Nikolai Prudnikov

Personal information
- Full name: Nikolai Aleksandrovich Prudnikov
- Date of birth: 1 January 1998 (age 28)
- Place of birth: Shklow, Belarus
- Height: 1.71 m (5 ft 7 in)
- Position: Forward

Team information
- Current team: Asiagoal Bishkek
- Number: 10

Senior career*
- Years: Team / Apps / (Gls)
- 2016–2017: Chertanovo Moscow / 22 / (15)
- 2017–2020: Zenit-2 St.

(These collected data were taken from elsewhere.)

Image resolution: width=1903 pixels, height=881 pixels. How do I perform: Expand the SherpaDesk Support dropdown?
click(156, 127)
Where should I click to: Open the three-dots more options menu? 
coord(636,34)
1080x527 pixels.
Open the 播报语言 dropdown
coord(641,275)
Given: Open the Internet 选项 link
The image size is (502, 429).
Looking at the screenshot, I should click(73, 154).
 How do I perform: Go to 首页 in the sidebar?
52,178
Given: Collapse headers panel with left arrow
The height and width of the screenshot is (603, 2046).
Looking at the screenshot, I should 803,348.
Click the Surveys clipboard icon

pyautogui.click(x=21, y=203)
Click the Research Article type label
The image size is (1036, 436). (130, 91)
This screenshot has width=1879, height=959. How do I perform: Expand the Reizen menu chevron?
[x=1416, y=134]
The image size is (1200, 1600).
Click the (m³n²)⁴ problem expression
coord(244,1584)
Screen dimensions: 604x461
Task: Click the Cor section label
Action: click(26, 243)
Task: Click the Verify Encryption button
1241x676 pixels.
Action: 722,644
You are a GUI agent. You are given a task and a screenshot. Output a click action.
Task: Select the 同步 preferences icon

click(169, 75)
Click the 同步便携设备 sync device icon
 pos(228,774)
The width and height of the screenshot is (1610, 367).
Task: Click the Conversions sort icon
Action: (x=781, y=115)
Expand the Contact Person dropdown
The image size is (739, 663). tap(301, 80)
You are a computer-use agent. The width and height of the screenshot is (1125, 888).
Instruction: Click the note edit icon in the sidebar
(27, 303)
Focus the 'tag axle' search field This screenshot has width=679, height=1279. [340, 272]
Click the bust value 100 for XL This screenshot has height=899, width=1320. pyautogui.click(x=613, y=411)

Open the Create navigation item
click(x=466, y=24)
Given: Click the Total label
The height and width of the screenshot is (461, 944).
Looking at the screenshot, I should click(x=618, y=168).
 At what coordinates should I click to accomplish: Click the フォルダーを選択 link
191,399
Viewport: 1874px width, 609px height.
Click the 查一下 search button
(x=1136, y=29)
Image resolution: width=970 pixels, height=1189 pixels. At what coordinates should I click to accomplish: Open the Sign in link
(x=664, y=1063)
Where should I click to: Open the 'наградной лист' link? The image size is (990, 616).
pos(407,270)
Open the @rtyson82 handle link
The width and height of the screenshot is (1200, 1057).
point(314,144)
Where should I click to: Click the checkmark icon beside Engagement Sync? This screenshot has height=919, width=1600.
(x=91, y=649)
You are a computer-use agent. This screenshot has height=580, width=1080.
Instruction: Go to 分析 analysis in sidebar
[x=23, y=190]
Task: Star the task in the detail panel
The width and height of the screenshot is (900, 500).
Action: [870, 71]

Petersburg / 51 / (6)
- 2019–2020: → Chertanovo Moscow (loan) / 26 / (2)
- 2020–2022: Orenburg / 62 / (13)
- 2023: Mezőkövesd / 5 / (0)
- 2023–2024: Urartu / 23 / (4)
- 2024: Volgar Astrakhan / 9 / (0)
- 2025: BATE Borisov / 7 / (0)
- 2026–: Asiagoal Bishkek / 2 / (0)

International career
- 2015: Russia U17 / 5 / (0)
- 2015–2016: Russia U18 / 6 / (0)
- 2016: Russia U19 / 3 / (1)

= Nikolai Prudnikov =

Russian footballer

Nikolai Aleksandrovich Prudnikov (Николай Александрович Прудников, born 1 January 1998) is a Russian football player who plays for Kyrgyz Premier League club Asiagoal Bishkek.

==Club career==
He made his debut in the Russian Professional Football League for Chertanovo Moscow on 10 April 2016 in a game against Zenit Penza and scored the only goal of the game, giving his team a 1–0 win.

He made his Russian Football National League debut for Zenit-2 St. Petersburg on 8 July 2017 in a game against Shinnik Yaroslavl.

On 11 February 2019, he returned to Chertanovo Moscow on loan until the end of the 2018–19 season.

On 4 January 2023, Prudnikov signed with Mezőkövesd in Hungary. On 17 August 2023, he left the club by mutual agreement.

On 26 August 2023, he joined the Armenian club Urartu.

==International==
He represented Russia national under-17 football team at the 2015 FIFA U-17 World Cup.

==Honours==
- Russian Professional Football League Zone Center top scorer: 2016–17.